From the records below, pick out every line that contains the string "axis" and copy each one.

Records:
★ ★ ★
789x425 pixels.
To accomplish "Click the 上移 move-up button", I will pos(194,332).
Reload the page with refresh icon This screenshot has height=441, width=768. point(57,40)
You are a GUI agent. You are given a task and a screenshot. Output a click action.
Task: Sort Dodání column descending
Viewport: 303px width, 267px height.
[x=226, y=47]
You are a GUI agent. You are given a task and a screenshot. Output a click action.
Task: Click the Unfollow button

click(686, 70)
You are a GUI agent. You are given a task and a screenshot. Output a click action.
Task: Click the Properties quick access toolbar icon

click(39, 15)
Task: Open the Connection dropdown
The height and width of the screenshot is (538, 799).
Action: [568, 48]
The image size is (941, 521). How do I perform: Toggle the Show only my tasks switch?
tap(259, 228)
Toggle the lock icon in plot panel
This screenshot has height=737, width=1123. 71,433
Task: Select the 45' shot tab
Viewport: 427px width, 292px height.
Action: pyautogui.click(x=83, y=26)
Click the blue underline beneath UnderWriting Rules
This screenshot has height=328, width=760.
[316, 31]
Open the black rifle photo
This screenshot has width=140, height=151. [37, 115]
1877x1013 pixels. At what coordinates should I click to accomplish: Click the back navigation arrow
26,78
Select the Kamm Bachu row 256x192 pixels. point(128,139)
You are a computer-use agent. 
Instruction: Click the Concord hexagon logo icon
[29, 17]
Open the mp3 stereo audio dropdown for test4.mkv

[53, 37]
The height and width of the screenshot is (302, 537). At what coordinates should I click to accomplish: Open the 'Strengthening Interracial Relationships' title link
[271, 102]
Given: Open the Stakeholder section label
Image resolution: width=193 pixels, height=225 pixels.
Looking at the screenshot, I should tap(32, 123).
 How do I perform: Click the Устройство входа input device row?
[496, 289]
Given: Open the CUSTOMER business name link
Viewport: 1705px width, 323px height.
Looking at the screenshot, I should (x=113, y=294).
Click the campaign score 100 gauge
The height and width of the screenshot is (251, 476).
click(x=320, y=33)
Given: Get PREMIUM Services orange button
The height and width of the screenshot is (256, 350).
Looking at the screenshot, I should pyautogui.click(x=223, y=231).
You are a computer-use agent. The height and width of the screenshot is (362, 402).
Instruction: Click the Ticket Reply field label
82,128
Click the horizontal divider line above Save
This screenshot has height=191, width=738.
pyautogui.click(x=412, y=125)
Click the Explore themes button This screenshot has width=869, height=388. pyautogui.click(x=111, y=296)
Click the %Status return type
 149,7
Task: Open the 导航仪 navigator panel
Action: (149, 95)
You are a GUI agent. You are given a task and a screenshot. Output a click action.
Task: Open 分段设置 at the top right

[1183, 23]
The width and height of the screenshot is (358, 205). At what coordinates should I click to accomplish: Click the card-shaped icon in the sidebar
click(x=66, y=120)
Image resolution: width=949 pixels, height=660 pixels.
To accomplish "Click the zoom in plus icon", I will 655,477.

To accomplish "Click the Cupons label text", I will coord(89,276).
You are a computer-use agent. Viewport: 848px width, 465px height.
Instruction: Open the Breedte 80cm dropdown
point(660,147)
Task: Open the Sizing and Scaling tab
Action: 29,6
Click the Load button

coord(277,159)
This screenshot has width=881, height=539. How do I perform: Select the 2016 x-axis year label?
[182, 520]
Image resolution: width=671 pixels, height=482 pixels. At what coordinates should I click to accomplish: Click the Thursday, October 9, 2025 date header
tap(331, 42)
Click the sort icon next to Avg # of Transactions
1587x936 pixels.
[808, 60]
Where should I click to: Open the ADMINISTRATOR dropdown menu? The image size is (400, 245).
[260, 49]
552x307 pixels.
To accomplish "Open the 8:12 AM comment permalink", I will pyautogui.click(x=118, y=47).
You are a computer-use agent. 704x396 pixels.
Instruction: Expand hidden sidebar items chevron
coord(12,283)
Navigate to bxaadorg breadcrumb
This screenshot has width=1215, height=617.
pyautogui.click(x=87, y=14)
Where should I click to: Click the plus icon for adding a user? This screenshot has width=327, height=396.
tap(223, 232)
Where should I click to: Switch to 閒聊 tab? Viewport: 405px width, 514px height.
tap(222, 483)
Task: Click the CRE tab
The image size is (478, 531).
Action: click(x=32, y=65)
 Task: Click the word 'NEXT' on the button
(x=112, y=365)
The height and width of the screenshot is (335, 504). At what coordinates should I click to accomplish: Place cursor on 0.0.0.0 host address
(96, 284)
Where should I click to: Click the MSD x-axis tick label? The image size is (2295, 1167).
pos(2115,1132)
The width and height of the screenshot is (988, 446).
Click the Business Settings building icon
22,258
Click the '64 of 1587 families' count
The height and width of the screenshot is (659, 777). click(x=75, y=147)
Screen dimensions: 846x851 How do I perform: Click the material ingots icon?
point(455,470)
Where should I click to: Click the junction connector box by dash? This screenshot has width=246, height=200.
★ ★ ★
_The result:_
This screenshot has width=881, height=539. How do I perform: Select the 2016 x-axis year label?
Where should I click to: Click the MSD x-axis tick label? The image size is (2295, 1167).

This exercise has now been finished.